_CHALLENGE_. Rewrite the passage on Corrections Corporation of America, everything from "The idea behind" down to "building a prison.", substituting "prisoner" for "inmate" throughout.

_PASSAGE PROVIDED_.
Corrections Corporation of America (CCA) is the largest private provider of correctional and detention facilities in the United States. In terms of size, they are second only to the federal government and four states. CCA operates a total of 64 facilities with a design capacity of approximately 65,000 beds. The company owns and manages 38 of these facilities and manages but does not own 26 facilities. The facilities are strategically located throughout the United States in 20 states and the District of Columbia.


Many of you may remember CCA when their debt, preferred and equity were trading at distressed prices - and for good reason. The concept of for-profit prisons did not catch on as fast as CCA built prisons.

The idea behind private vs. public prisons is two-fold. First, there is the economic argument that the private sector is simply more efficient at most things and that costs could be reduced by having governments outsource at least a portion of their inmate populations. The general belief is that private prisons offer a savings of 10-25%. The second argument is that when governments are running deficits it is politically difficult to justify spending millions to build new prisons. It would appear then, that private prisons are a no-brainer from the government’s perspective, considering lower per day costs to house a growing inmate population, no upfront building costs, and the “Not in My Back Yard” complexity of building a prison.

_RECORD LIST_.
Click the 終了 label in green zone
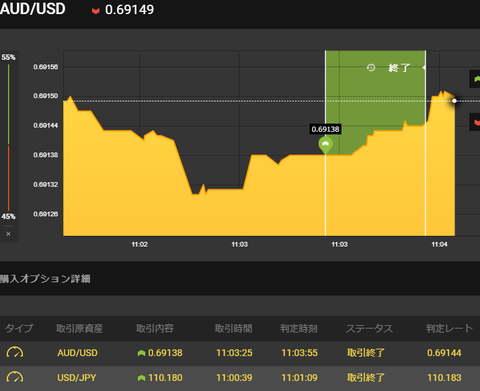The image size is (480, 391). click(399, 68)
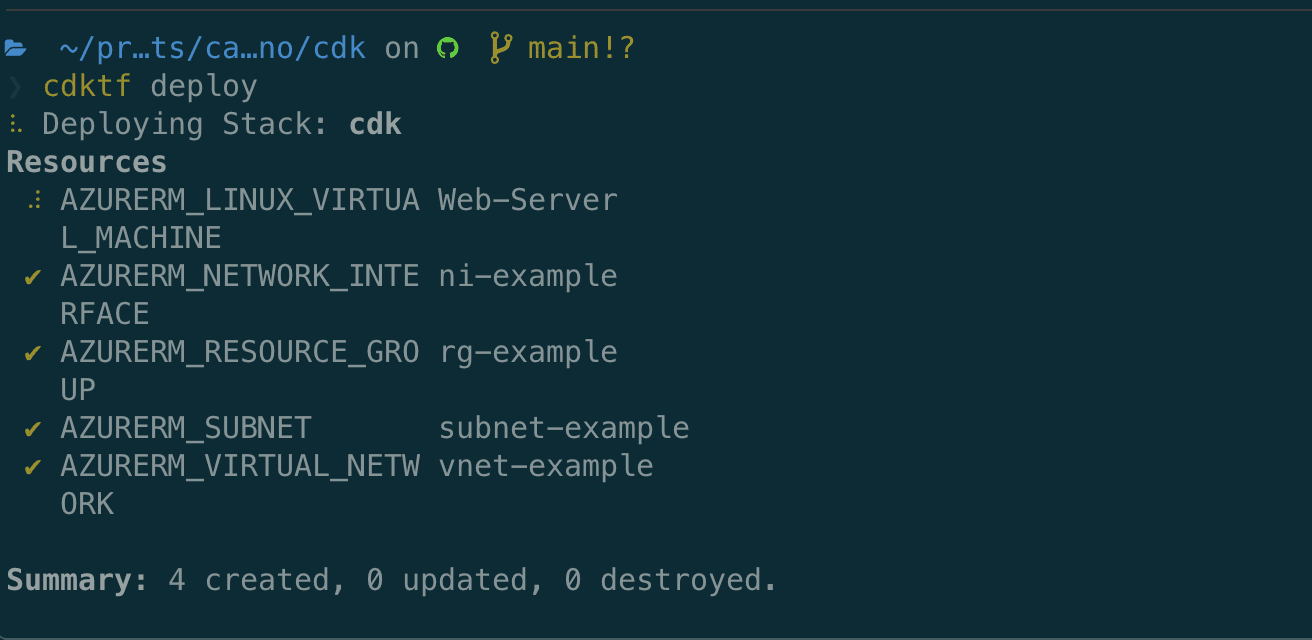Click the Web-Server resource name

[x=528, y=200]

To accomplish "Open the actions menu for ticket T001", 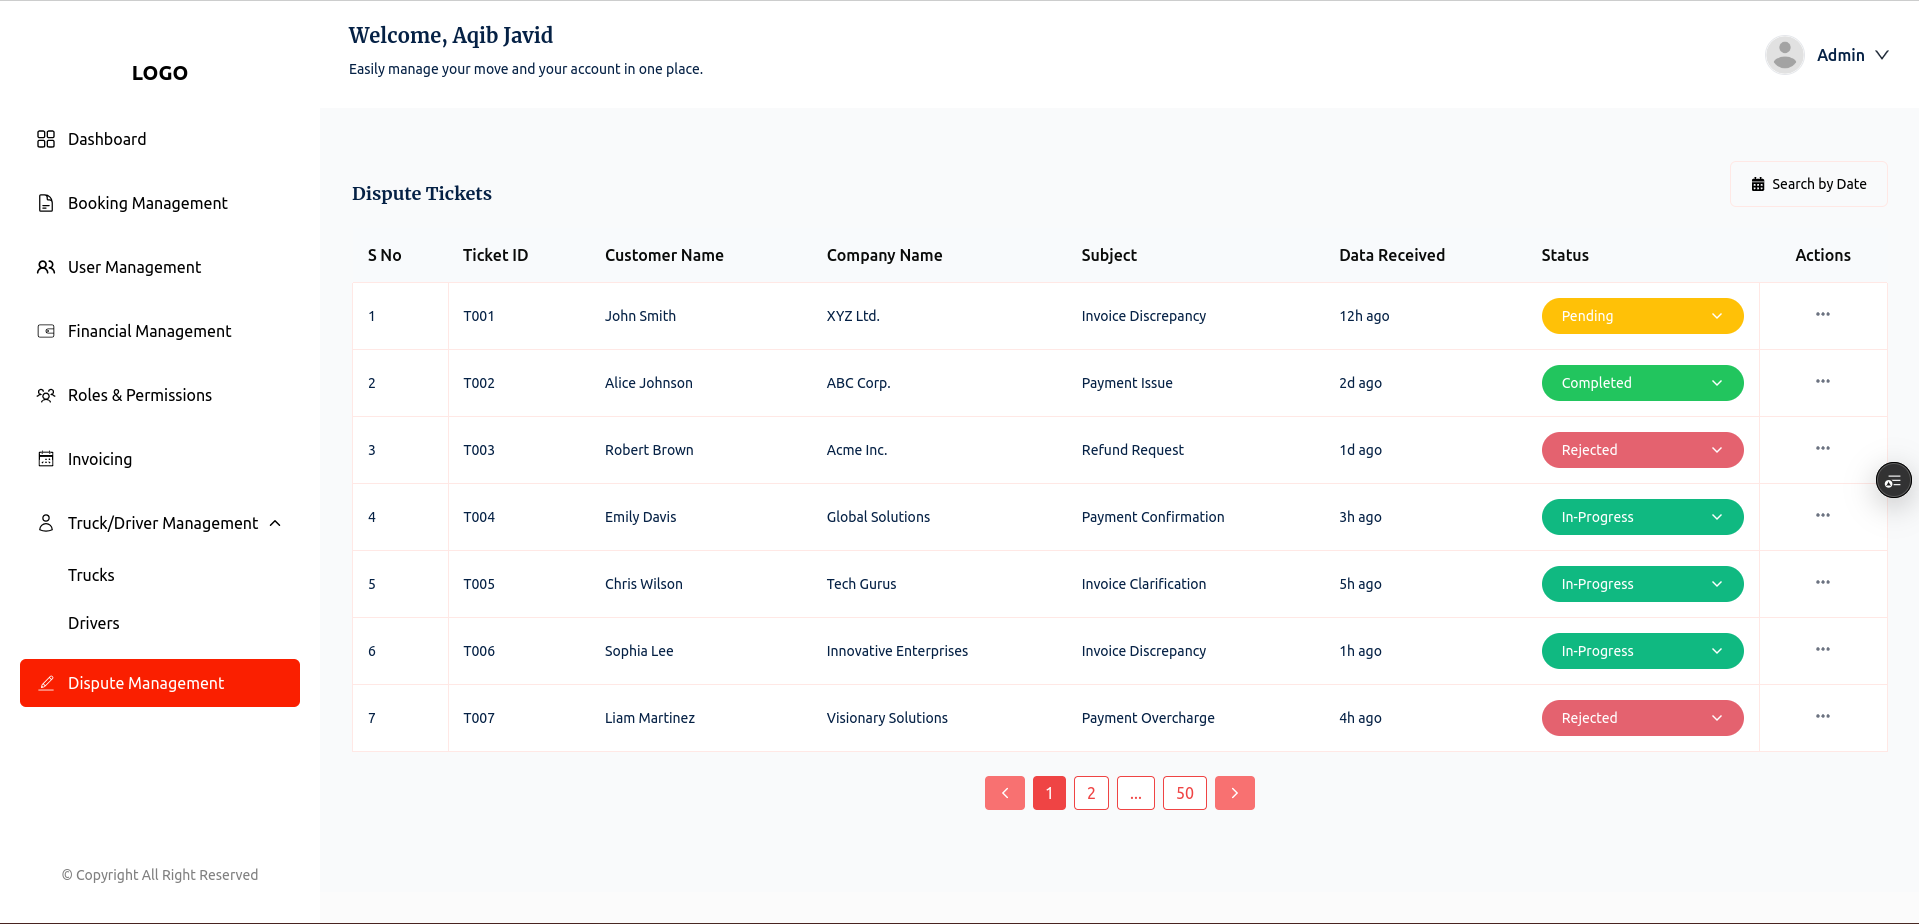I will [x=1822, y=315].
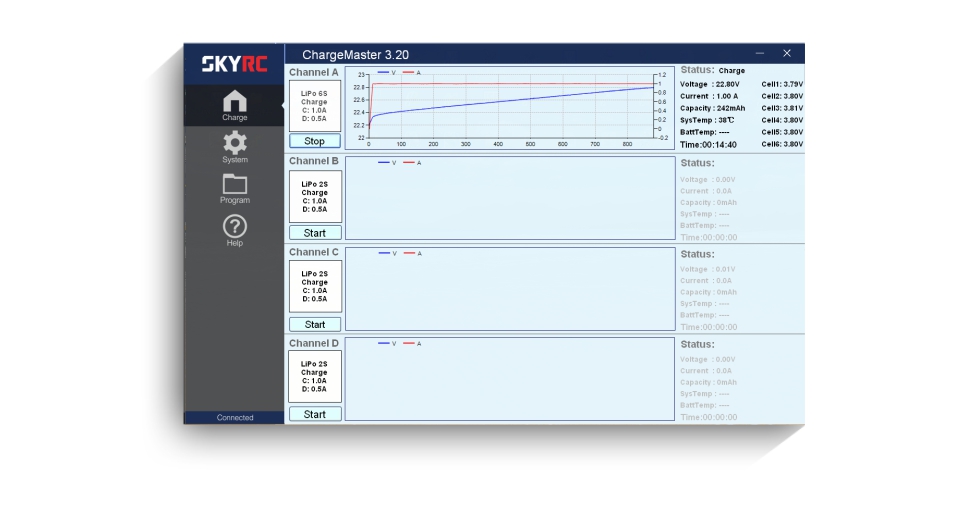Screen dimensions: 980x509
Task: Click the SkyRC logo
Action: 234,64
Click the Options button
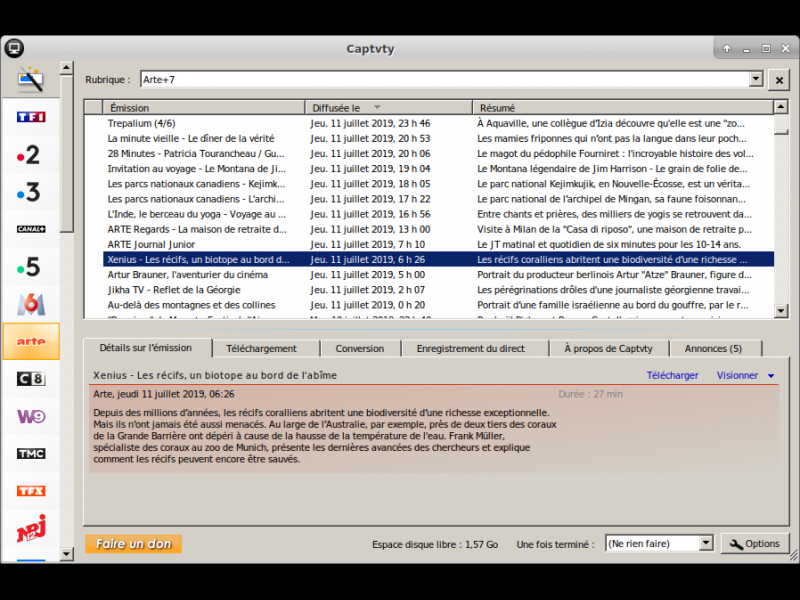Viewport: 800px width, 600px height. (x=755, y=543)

* * *

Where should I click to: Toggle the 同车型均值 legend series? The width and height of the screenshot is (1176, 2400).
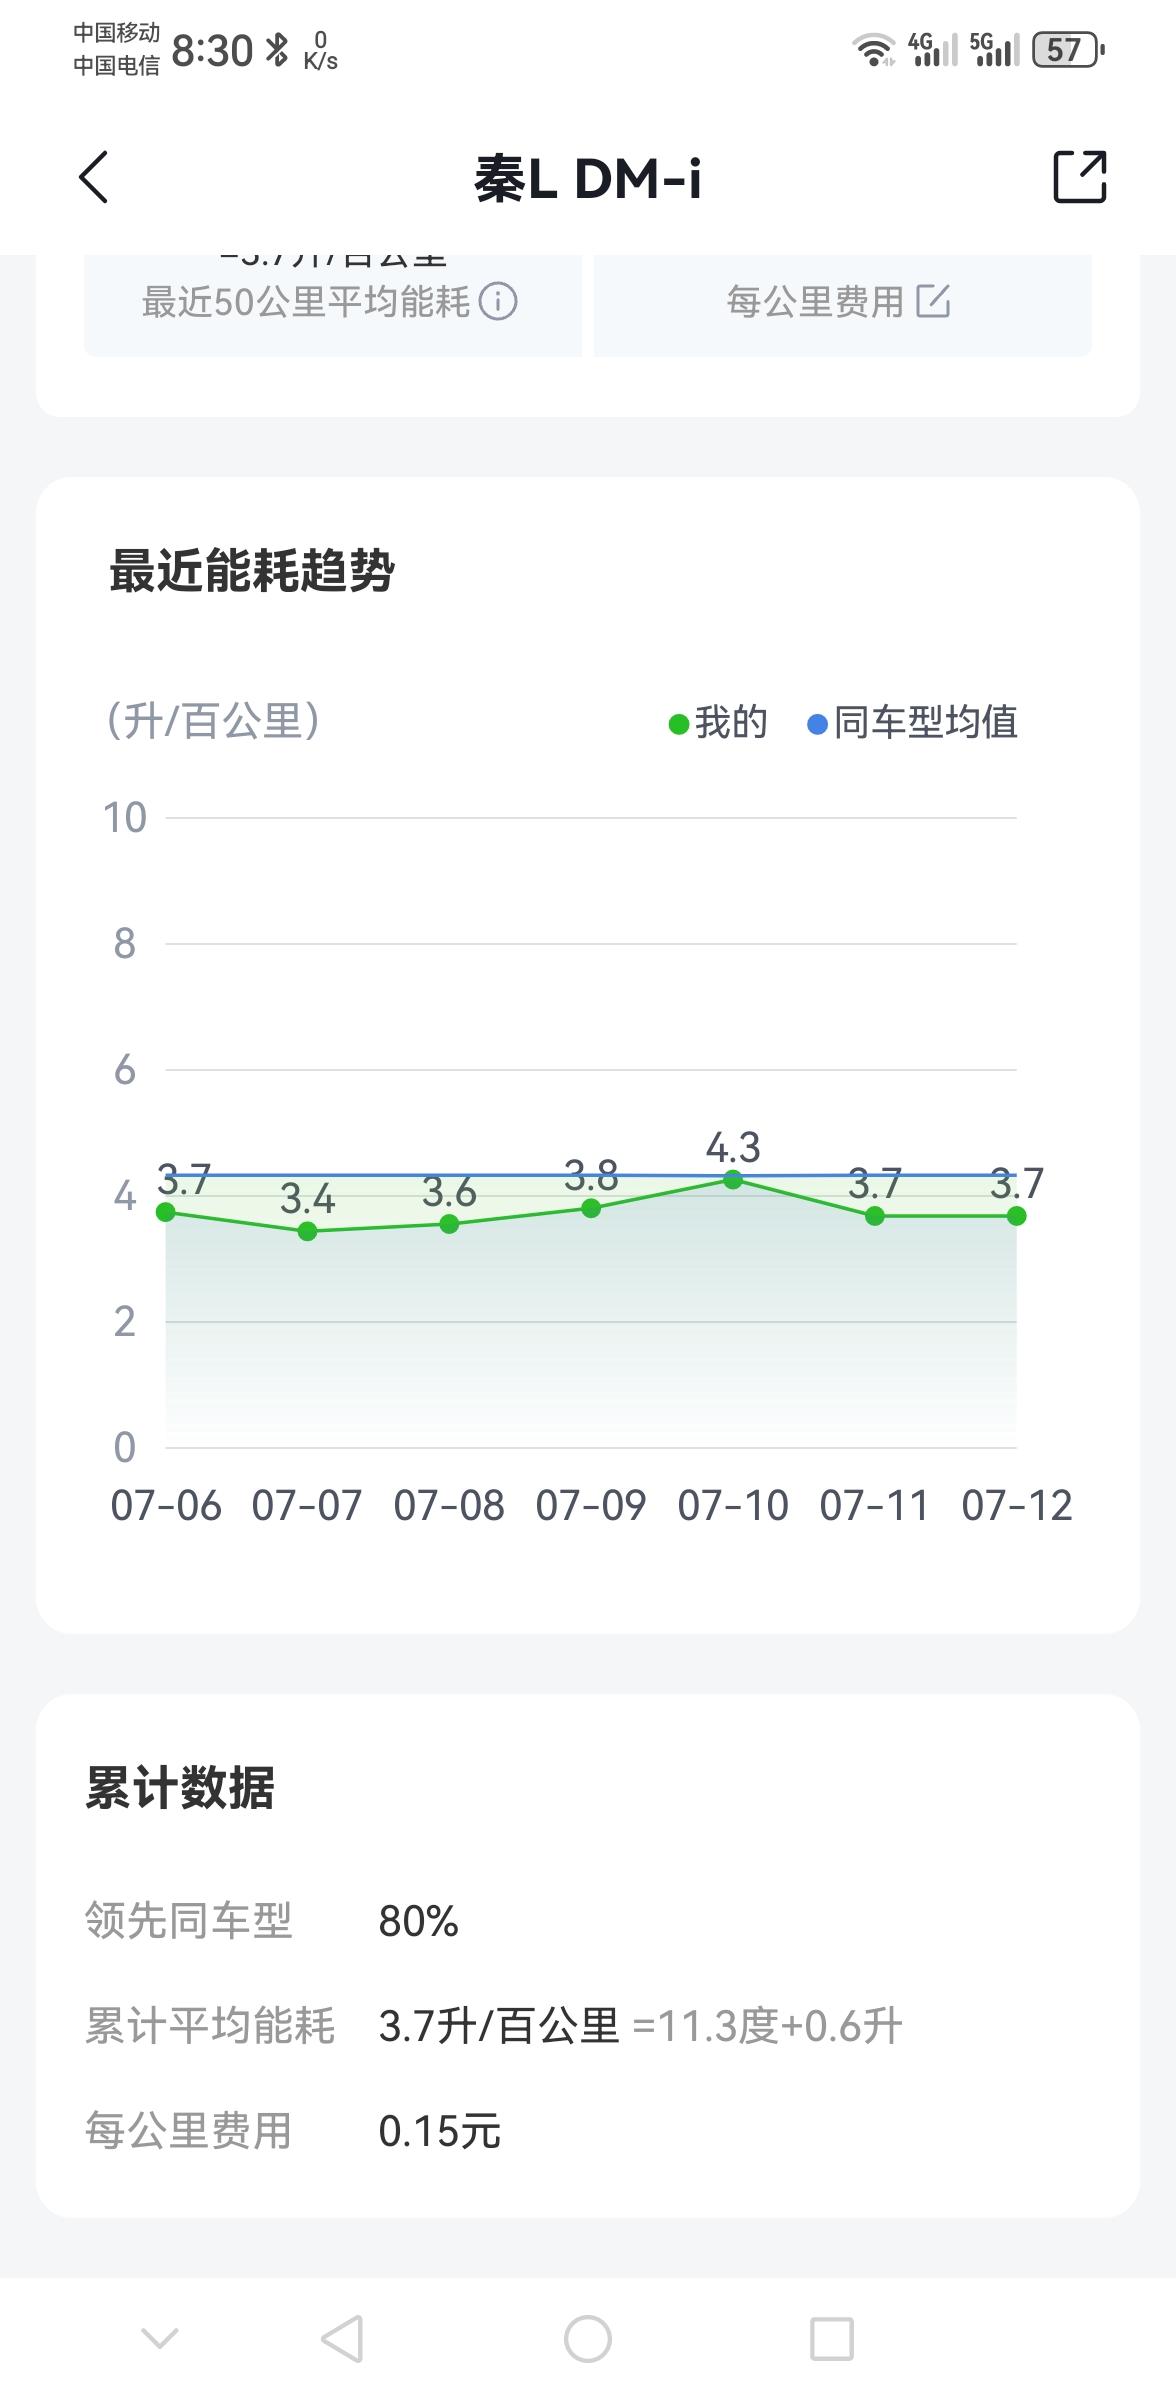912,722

_SOLUTION_.
The idea behind private vs. public prisons is two-fold. First, there is the economic argument that the private sector is simply more efficient at most things and that costs could be reduced by having governments outsource at least a portion of their prisoner populations. The general belief is that private prisons offer a savings of 10-25%. The second argument is that when governments are running deficits it is politically difficult to justify spending millions to build new prisons. It would appear then, that private prisons are a no-brainer from the government’s perspective, considering lower per day costs to house a growing prisoner population, no upfront building costs, and the “Not in My Back Yard” complexity of building a prison.